3. At the time of application, how many of the following medical conditions are you receiving medical treatment for?

(Medical treatment includes medication* that you take or have been ordered to take by a physician)

  • Heart conditions/disease (include aspirin)

  • Lung conditions/disease (including asthma)

  • Diabetes (controlled by medication or diet)

  • Hypertension

  • Diverticulitis

  • Bowel obstruction

  • Peptic ulcer

  • GERD (gastro-esophageal reflux disease)

  • Kidney infections

  • Kidney stones

  • Kidney failure

  • Cancer

 

2 or more medical condition  

1 medical condition 

None 

 

4. Have you ever been diagnosed with ANY medical conditions that are not listed in the previous questions, for which you currently receive medical treatment?    

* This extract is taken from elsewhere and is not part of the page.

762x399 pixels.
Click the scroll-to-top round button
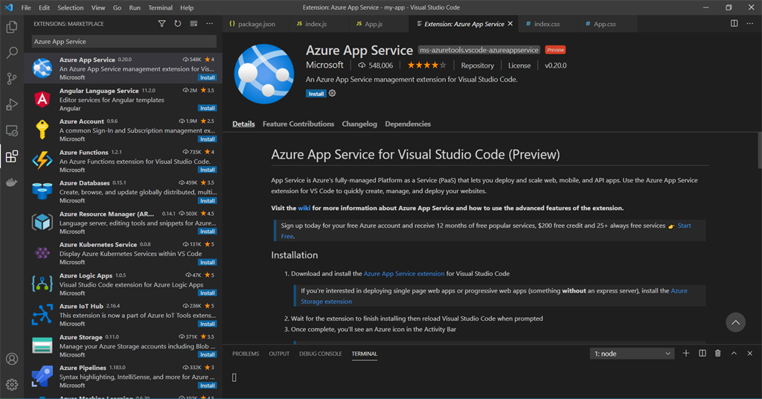[735, 322]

(Medical treatment includes medication* that you take or have been ordered to take by a physician, not including a minor ailment**.)

 

YES        

   NO    

 

5. Have you used any tobacco products in the past 12 months? 

 

YES       

   NO      


 

*Medication(s) includes medication that requires a prescription from a physician or other registered medical practitioner and medication purchased over the counter as per the physicians advice or other registered medical practitioners advice.

** Minor ailment means a condition which does not require the use of medication for a period of greater than 30 days, which did not require follow-up or referral visit to a physician, registered medical practitioner, or which did not require hospitalization or surgical intervention.

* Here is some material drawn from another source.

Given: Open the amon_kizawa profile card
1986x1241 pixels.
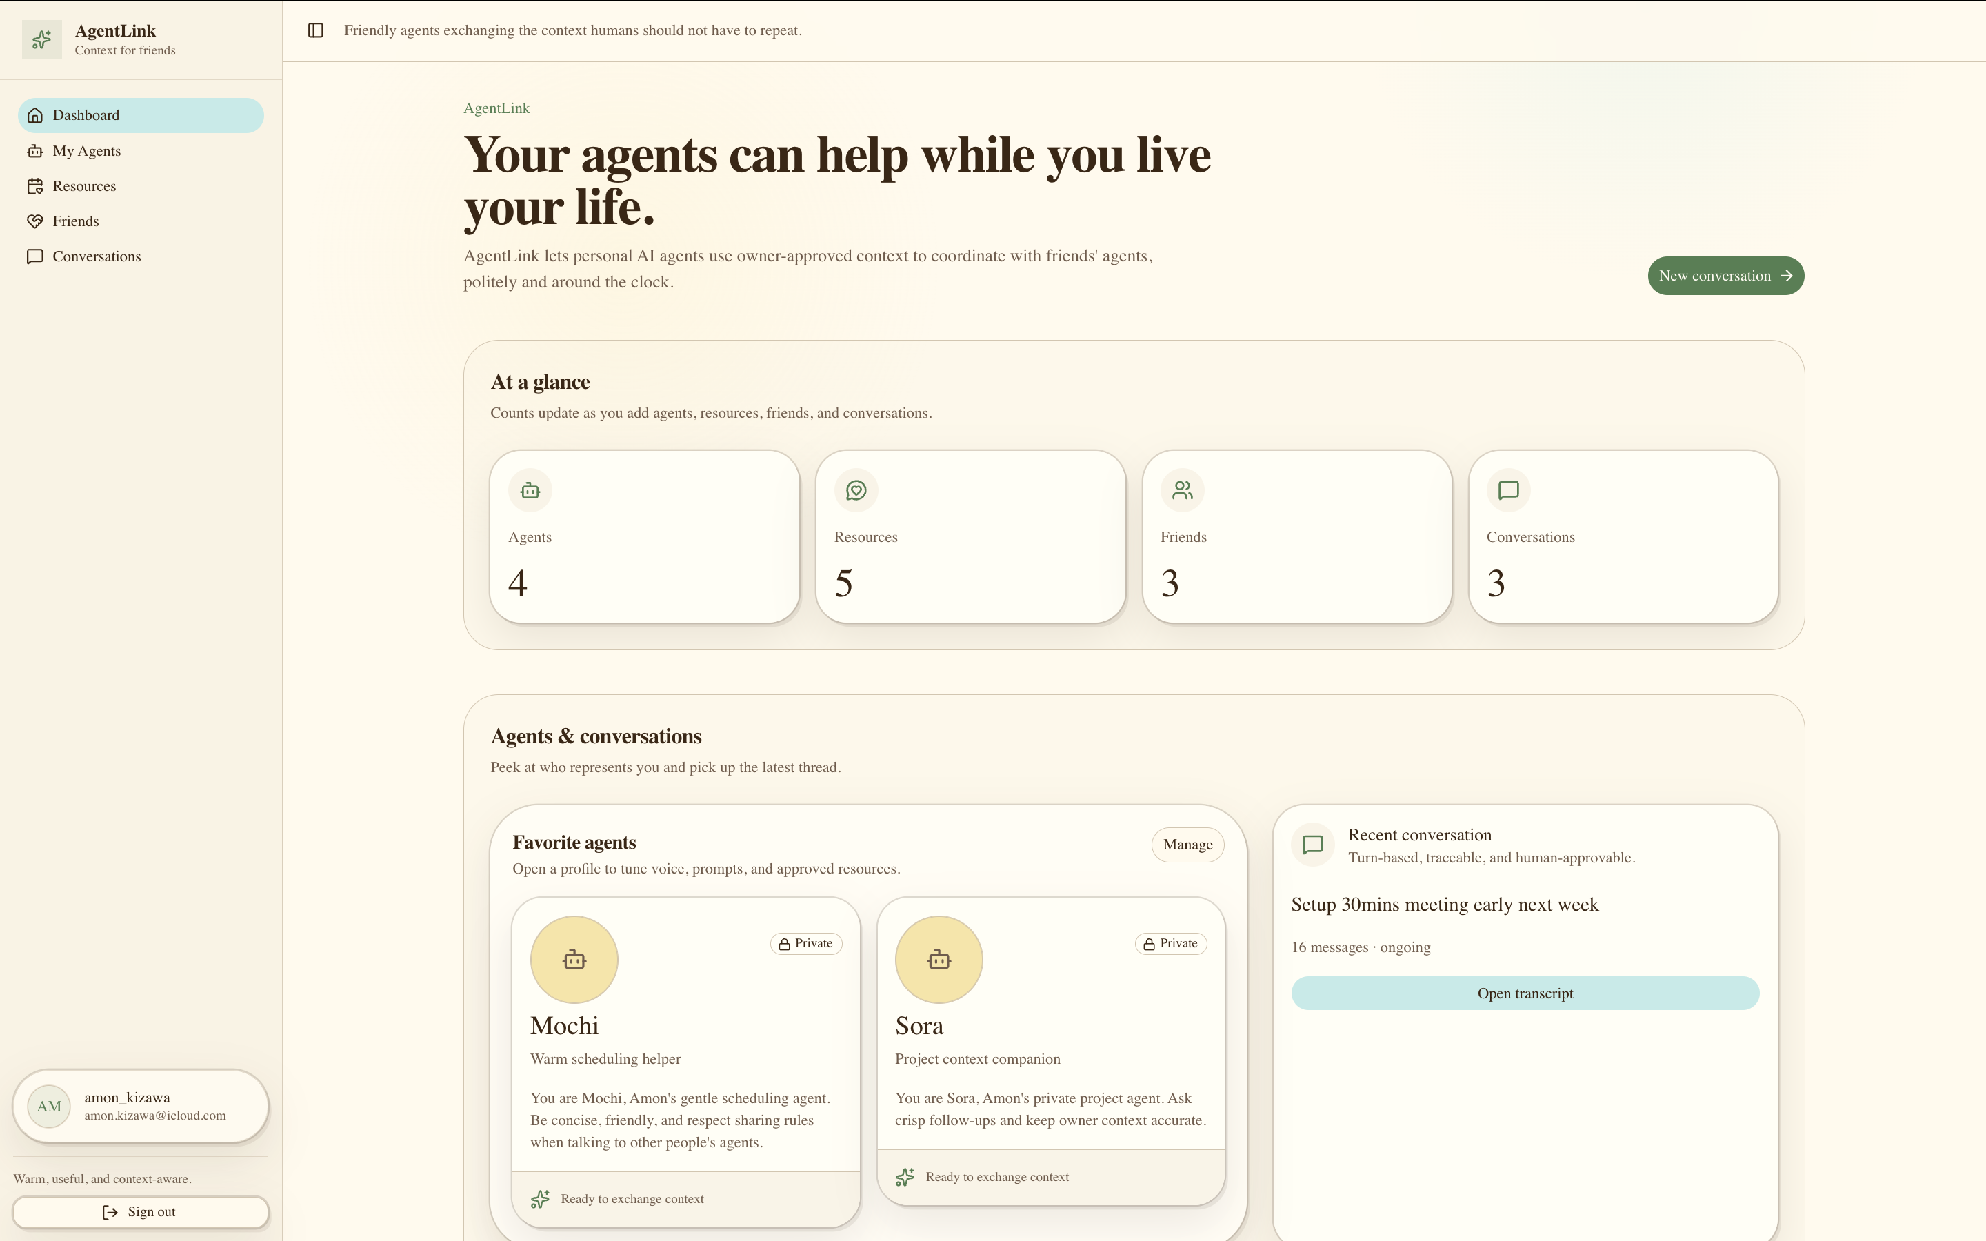Looking at the screenshot, I should (x=140, y=1106).
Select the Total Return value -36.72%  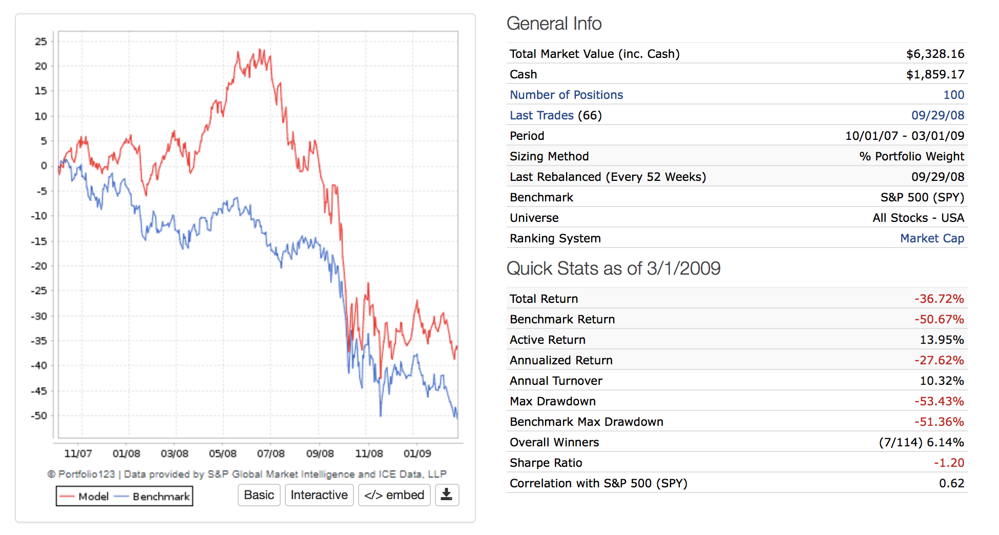939,299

 *** If you qualify for the coverage selected but fail to answer truthfully and accurately any question asked at the time of the application, any claim will be subject to an extra deductible of $10,000 in addition to any other applicable deductible amount. No future coverage will be provided under this Policy unless you pay any additional premium reflecting true and accurate answers to those questions.